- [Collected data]
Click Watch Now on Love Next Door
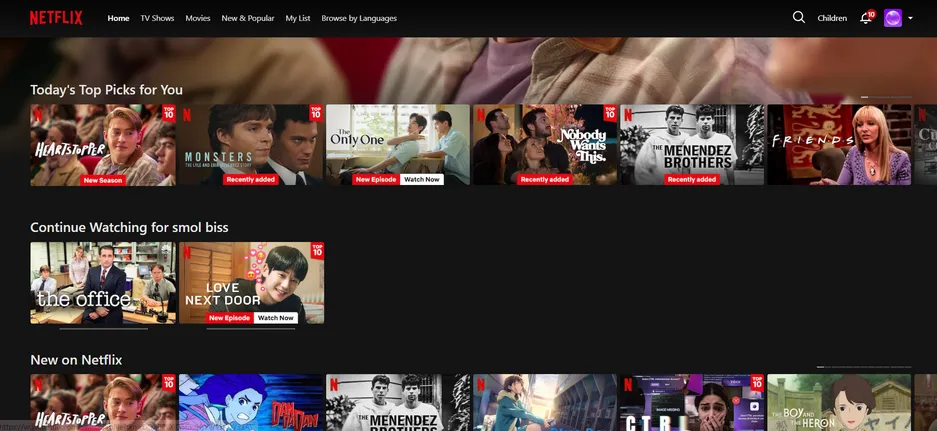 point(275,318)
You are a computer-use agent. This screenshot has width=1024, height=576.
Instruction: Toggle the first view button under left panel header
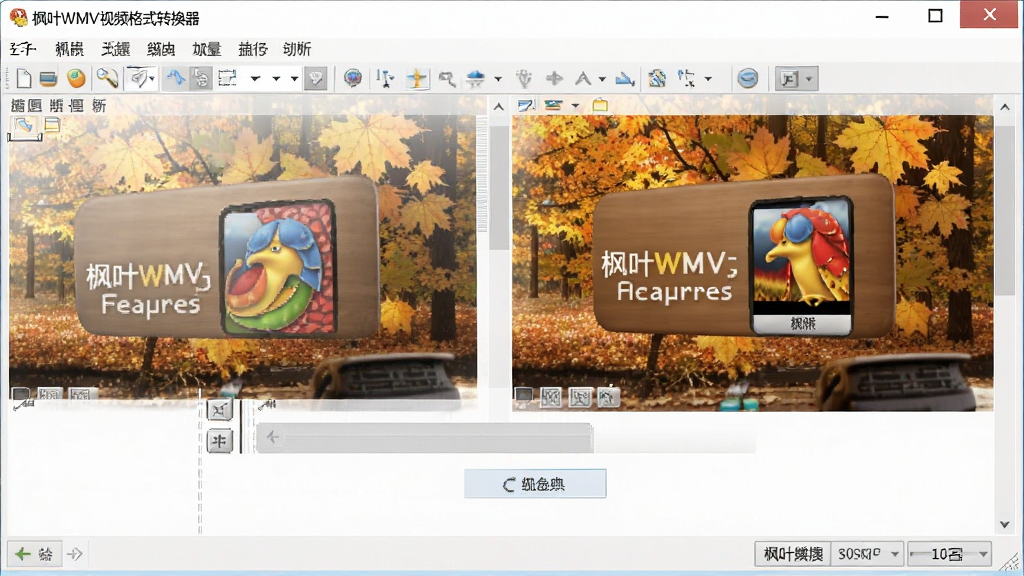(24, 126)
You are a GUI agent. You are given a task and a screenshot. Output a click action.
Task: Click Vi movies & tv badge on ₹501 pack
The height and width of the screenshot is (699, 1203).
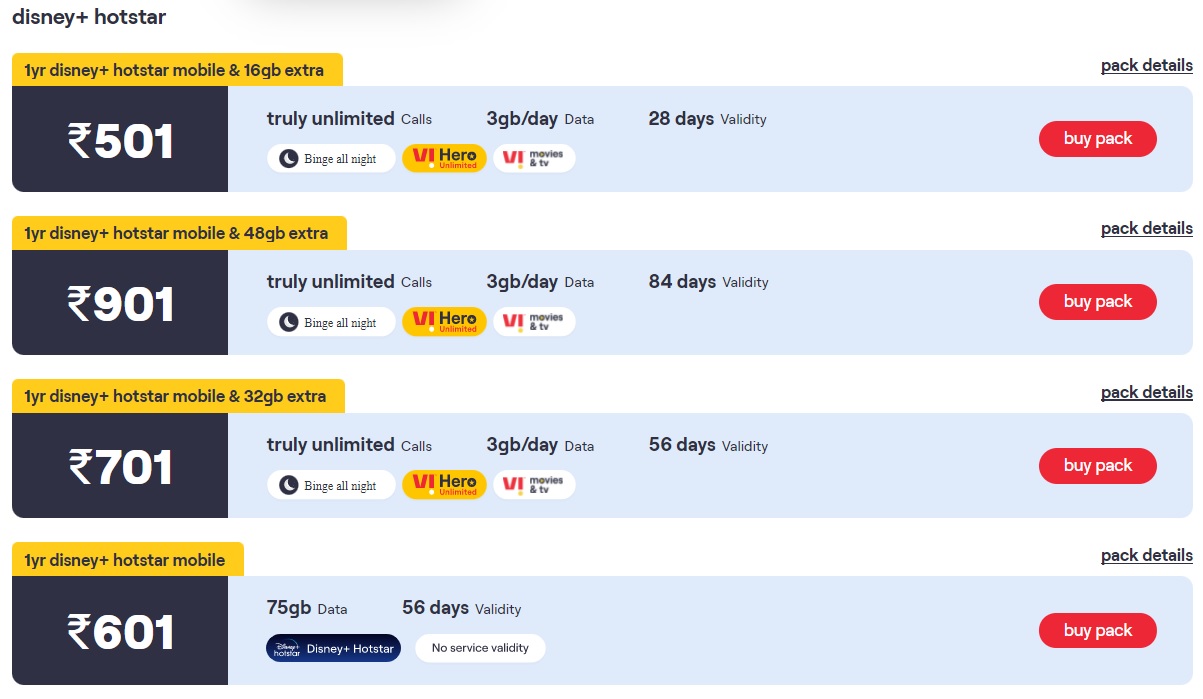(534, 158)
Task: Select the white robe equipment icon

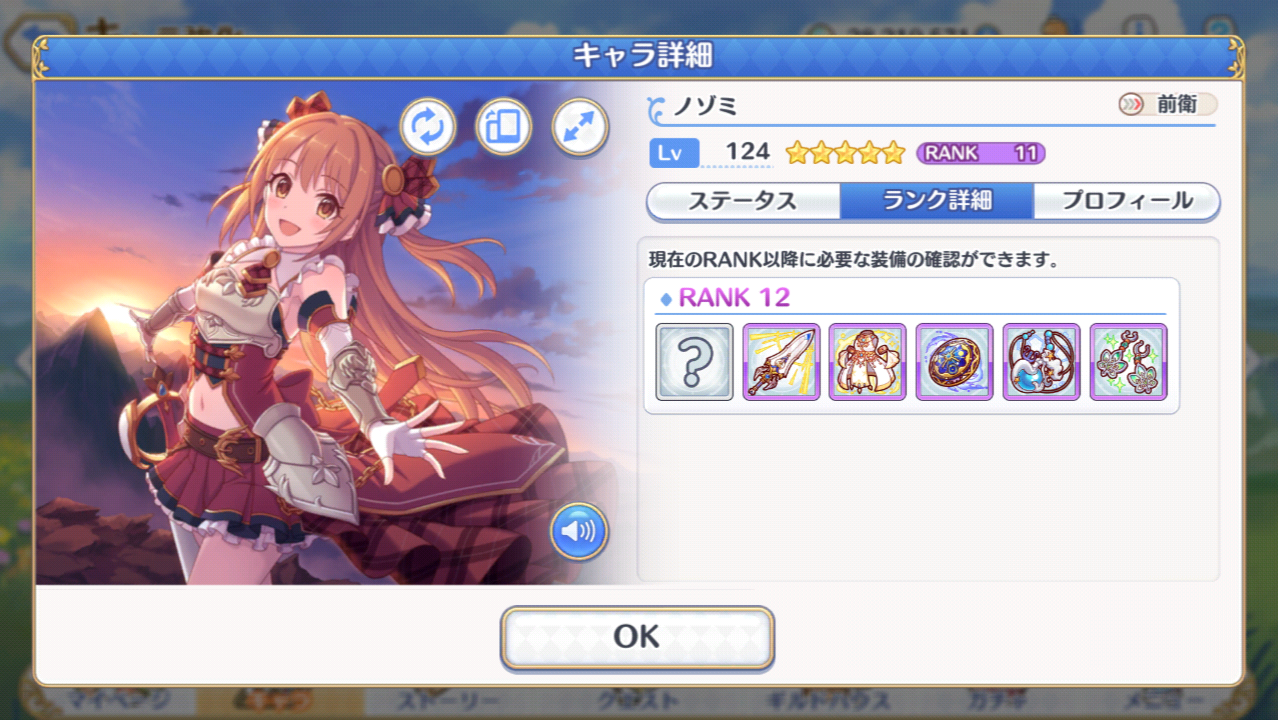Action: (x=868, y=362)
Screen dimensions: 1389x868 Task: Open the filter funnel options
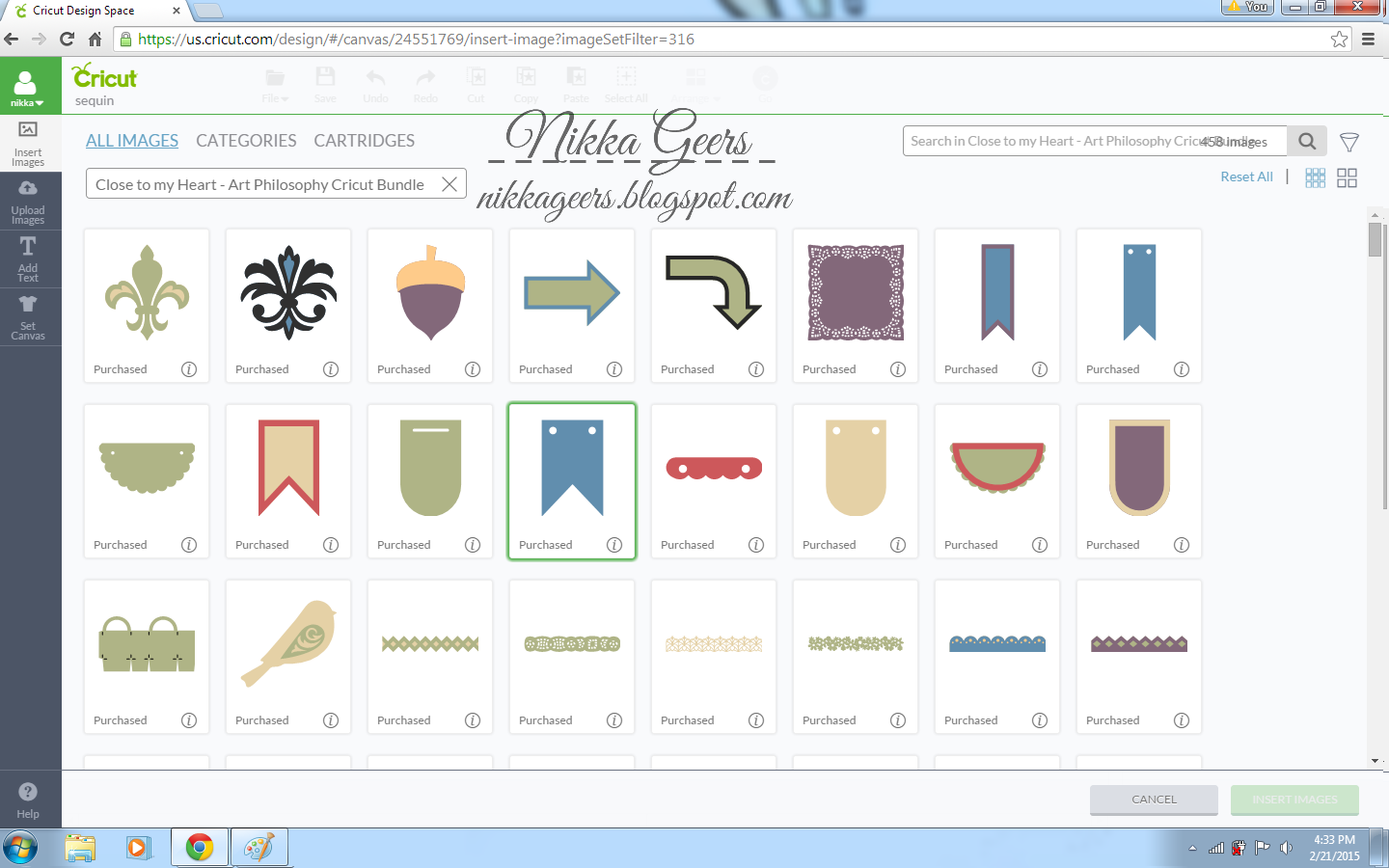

- [WORK ITEM]
Without the pictures, transcribe the lines from the one containing "Task: Click Vi movies & tv badge on ₹501 pack" through the end of the data, exactly and only those.

- [TASK ANSWER]
Task: Click Vi movies & tv badge on ₹501 pack
The height and width of the screenshot is (699, 1203).
(534, 158)
Task: Select the white robe equipment icon

Action: (x=868, y=362)
Screen dimensions: 1389x868 Task: Open the filter funnel options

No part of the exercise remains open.